There are open to Washington certain domestic actions which, although they would arouse a critical response in certain circles in the US, would contribute to a general improvement in the atmosphere with Eastern Europe.2 Among these are:
Abandonment of the annual Captive Nations Week resolution by the US Congress. It is outdated, obviously resented, and ignores the diversity in Eastern Europe.
Withdrawal of direct and indirect support of East European refugee groups and governments-in-exile. These organizations enjoy no political influence in their native countries and could never serve as an acceptable nucleus for a non-Communist government. US support of these groups, moreover, carries the implication that they are an alternative government to that in power with which we would be attempting to establish a bridge.
Expansion of the modest efforts now underway to educate the US public so that it will understand the evolving situation in Eastern Europe. This could lead to a lessening of local discrimination in the US [Page 19] against the sale of goods imported from Eastern Europe. It could lead to a favorable attitude in Congress toward the President’s policy.
Essential to any program of “building bridges” is the easing or repeal of restrictive legislation on dealings with Communist countries, so that the executive agencies of the US Government can deal with these states with greater flexibility. Under present law the extending of aid even for humanitarian purposes, such as after the Skoplje earthquake, is time-consuming and extremely difficult to arrange.
There are other general official actions the US can take which would not require any change in existing policies.

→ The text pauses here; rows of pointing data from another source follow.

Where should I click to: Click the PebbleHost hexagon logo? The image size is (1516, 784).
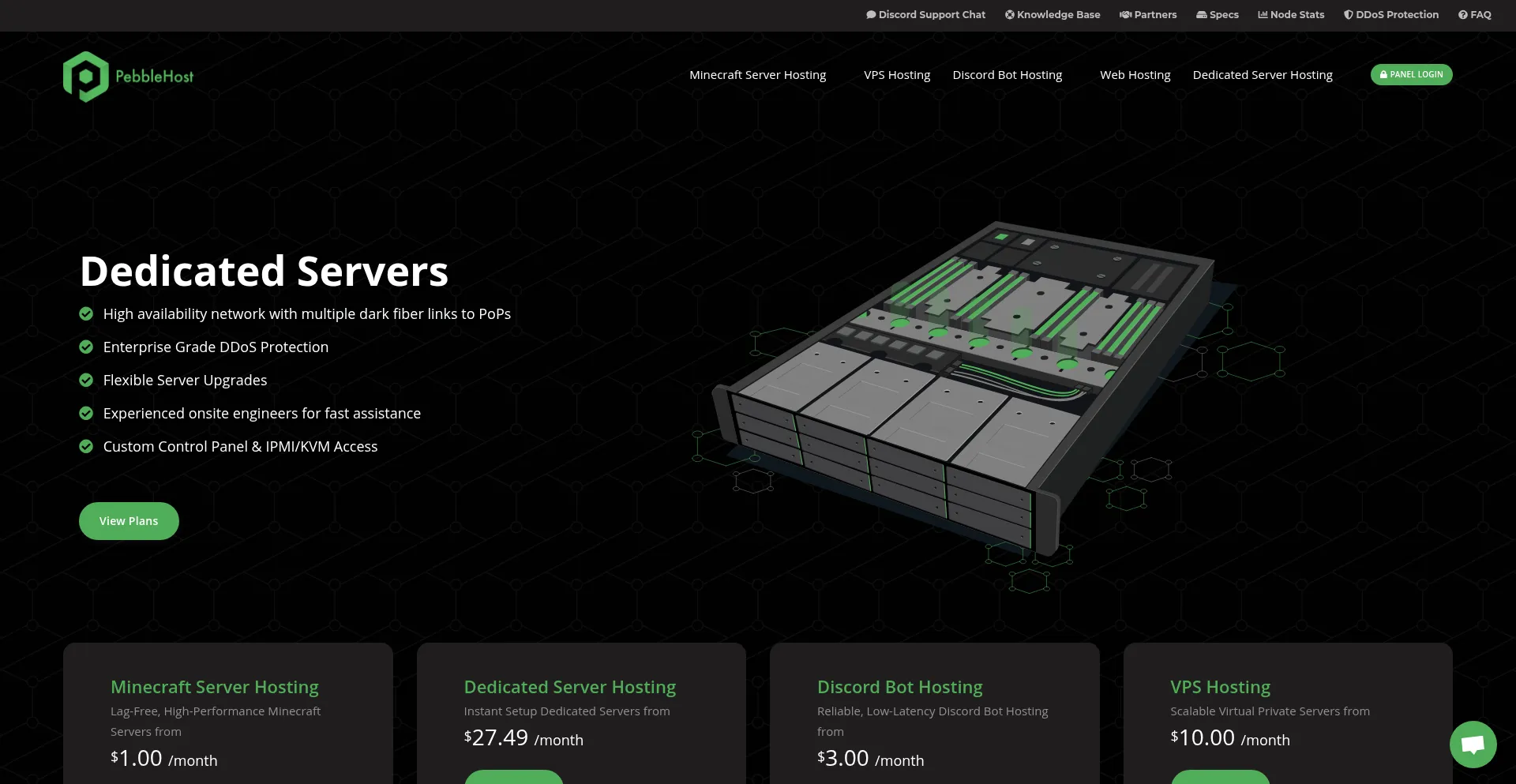click(86, 77)
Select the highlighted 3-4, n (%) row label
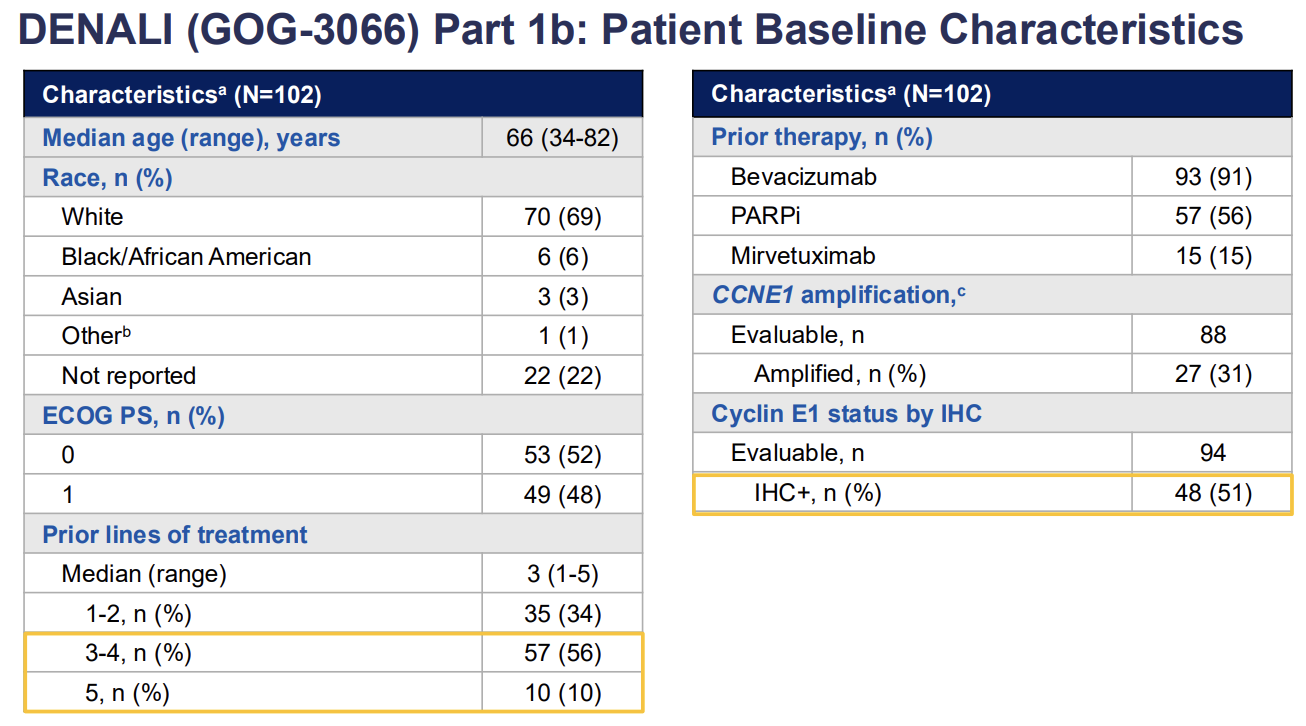1306x726 pixels. click(138, 654)
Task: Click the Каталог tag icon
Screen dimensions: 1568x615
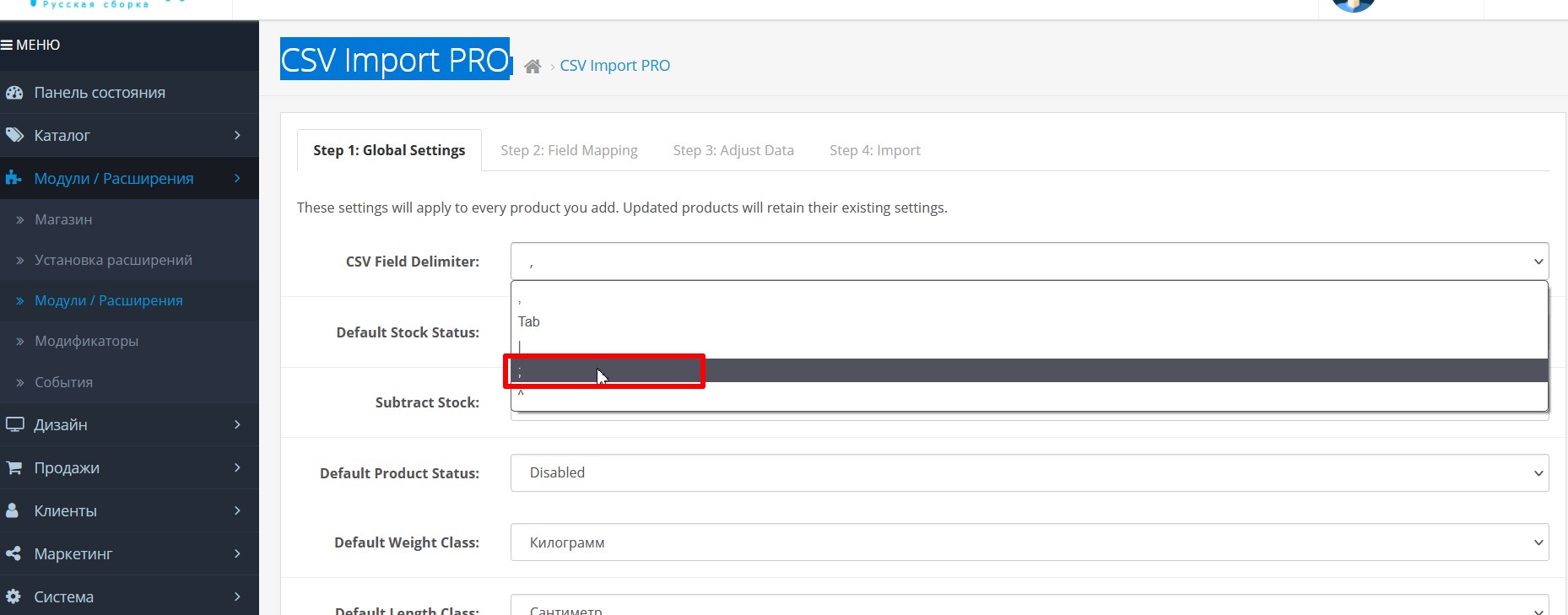Action: [x=14, y=135]
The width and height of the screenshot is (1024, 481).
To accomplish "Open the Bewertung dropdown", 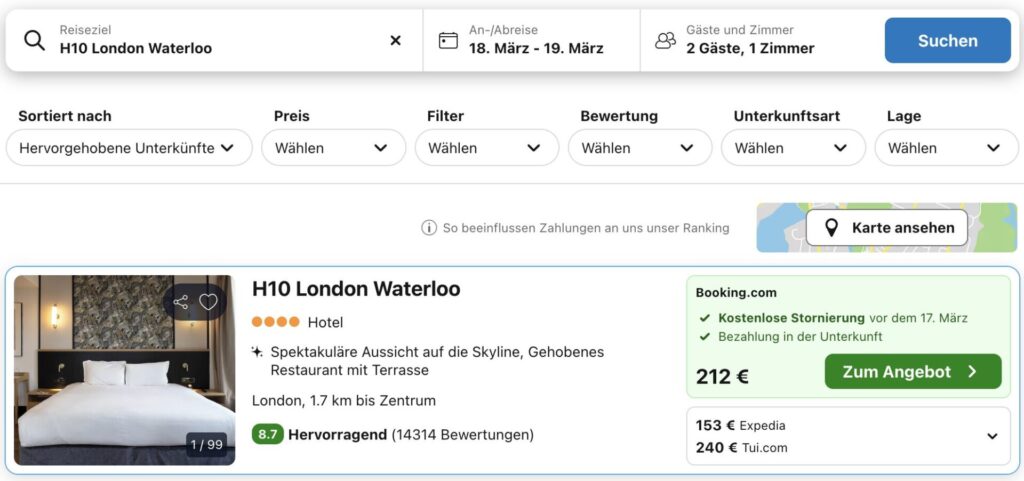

The Department of State could clarify immigration policy regarding people born in Eastern Europe who now are resident in the free world and who have subsequently made trips behind the Iron Curtain. Many such people erroneously fear they would lose the right to visit or emigrate to the US if they make a return trip to their homeland. Western European citizens also suffer under the same illusion.
The Department of State could publicly clarify in Eastern Europe US policies on issuing visas to rank and file members of the Communist party or other extant parties in Eastern Europe. Many party members do not realize they are eligible for US visas under existing regulations.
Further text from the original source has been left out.